- [REQUIREMENTS]
1. Sum up the passage on Richard Fifer in three sentences.
2. Write the next part of the passage on Richard Fifer, starting after its final sentence.

# SOURCE PASSAGE start

If some people in the Torrijos administration might be inclined to view Fifer as some well-known species of venomous snake, they would not be alone. He also managed to alienate many Mireyistas --- with the notable exception of Mireya Moscoso herself. In fact he offended the Partido Liberal Nacional in Cocle, to the extent that the provincial organization demanded his removal as governor, something that Mireya ultimately did. The complaints about Fifer that surfaced in the press had to do with him rarely being in his office, and about permits for pushbuttons that offended neighbors and the Catholic Church.
For Mireya, who doled out fiefdoms among her coalition, the Liberals had dibs on the Cocle governorship and as the party no longer wanted Fifer, she replaced him.
However, Mireya kicked him upstairs to a series of other posts with higher pay. Although deposed as governor of Cocle, he remained the payroll as a member of Mireyas National Security Council. Plus he was appointed as Panamas minister plenipotentiary to the World Tourism Organization.
Meanwhile, having been run out of the governors office by his own party, Fifer quit the Liberals and joined Ricardo Martinellis Cambio Democratico party. At the time Martinelli was Minister of Canal Affairs, and, as we shall see, someone in a position to affect the Cerro Petaquilla project and Fifers personal fortunes. But Martinelli bolted from the Mireyista alliance to run a splinter campaign for the presidency, and whether or not Fifer remained with Martinellis party, he did not campaign with Cambio Democratico and remained in his posts with Mireyas government.
Such party-swapping and switches in allegiance might seem the height of perfidy to someone accustomed to other political systems, but in Panama thats how the small party game is played. We dont have any communist, fascist, libertarian or vegetarian splinter parties here. In Panama a third party is a business, not an ideological faction. The way its played here, minor party caudillos seek to get some of their people elected to the legislature, hoping that the votes he or she (usually he) controls will be the balance of power, or part of the balance of power, between major players who cant muster an assembly majority on their own. In exchange for votes the small party expects government jobs and contracts for its members.
But it does seem that Fifer played all sides for personal advantage to the extent that most of the political class has been both allied with and betrayed by him, which might not be such a terrible handicap given the moral standards in those circles but for two salient facts of the moment. First, although the PRD maintains its alliance with the Partido Popular, it holds a majority of seats in the assembly in its own right. Second, Fifer speaks for no party these days, and thus has no legislators votes to deliver.
The canal connection
Back in the waning months of the Pérez Balladares administration, when Richard Fifer was a member in good standing of Ernesto Pérez Balladaress coalition, the government quietly elaborated a significant and controversial proposal to be jammed through the legislature. It was a law to expand the Panama Canal, which authorized the creation of a new lake to the west of Gatun Lake (or, viewed another way, extending Gatun Lake to the west). The Western Watershed to be flooded would have put much of western Colon province and much of northern Cocle province underwater. The proposal has prompted furious resistance from among the 20,000 of so rural families that would be dislocated, but the single biggest flooded property for which compensation would have to be paid would be the Cerro Petaquilla mining concession.

# SOURCE PASSAGE end
# INFORMATION PROVIDED start

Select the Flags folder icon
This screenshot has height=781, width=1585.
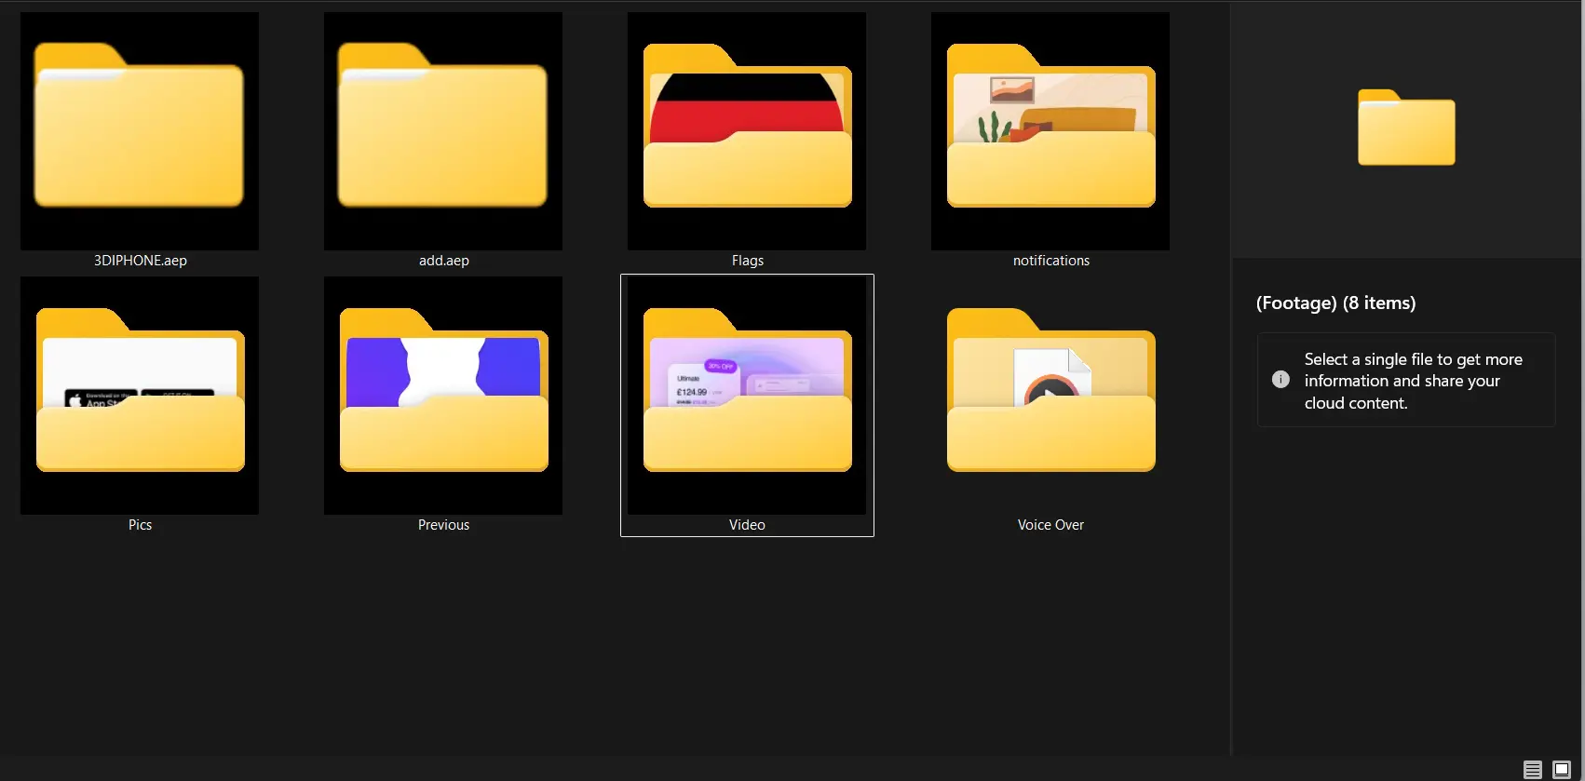click(x=747, y=130)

# INFORMATION PROVIDED end

- [RESPONSES IN ORDER]
1. Richard Fifer alienated many Mireyistas, and the Partido Liberal Nacional in Cocle demanded his removal as governor, which Mireya Moscoso carried out. She then moved him to better-paid posts, including a seat on her National Security Council and the role of minister plenipotentiary to the World Tourism Organization. He left the Liberals for Ricardo Martinelli's Cambio Democratico but now speaks for no party, and a canal expansion law drawn up late in the Pérez Balladares administration would have flooded the Cerro Petaquilla mining concession.

2.
Sometime this year it is expected that the Panama Canal Authority will issue a canal expansion recommendation. President Torrijos has given some cryptic assurances to the protesting farmers, and it is possible to capture the water needed to run a third set of locks big enough to accommodate post-Panamax-sized ships without flooding the Western Watershed.
But if the plan that Toro had in mind when the canal expansion law was jammed through the assembly with little debate in the lame duck weeks of 1999 is any guide, the government would have to buy back the Cerro Petaquilla mining concession. This, despite the fact that Toros administration had renewed that concession just a little more than two years earlier.
Any major public works project in this country is likely to cross paths with a mining concession. In a study on how various development projects might affect indigenous rights, Marcial Arias García of the Fundacion para la Promocion del Conocimiento Indigena de Panama noted that about 25 percent of Panama is subject to mining concessions, and when one adds in those areas for which concessions have been applied, it comes to about half of the national land.
(Territorial waters are not included in these calculations, but there are also mineral extraction concessions in the nations offshore economic zones, most notoriously for the taking of sand off of the sea bottom for use in concrete. The use of such material without first having extracted the salt is why you see so many new buildings with flaking exteriors in Panama City.)
Compensation for a working mine would be one thing and what would have to be paid for a concession that has never been commercially exploited would be something else. Moreover, the amount of resources in the ground that would be put underwater would form the best basis for figuring the market value upon which compensation would have to be paid.
And really, what is the Cerro Petaquilla concession worth?
According to Petaquilla Minerals, Ltd, A Final Bankable Feasibility Study (H.A. Simons 1998) has been completed on only three of the principle Cu-Au-Mo-Ag porphyry deposits within the Minera Petaquilla Project Lands.... A 1996 site visit and detailed analysis/evaluation by the well respected copper industry consultancy, CRU International, ranked Petaquilla as one of the world's top five undeveloped copper projects.... The company claims that only one of the nine pieces of its concession has 9.4 Billion Pounds of Copper[,] 1.4 Million Ounces of Gold[,] 24.1 Million Ounces of Silver [and] 131.1 Million Pounds of Molybdenum.
But when you read those figures on the Internet, if you scroll down to the bottom of the page it says users should not rely on information contained in this website without independently verifying the accuracy of all such information.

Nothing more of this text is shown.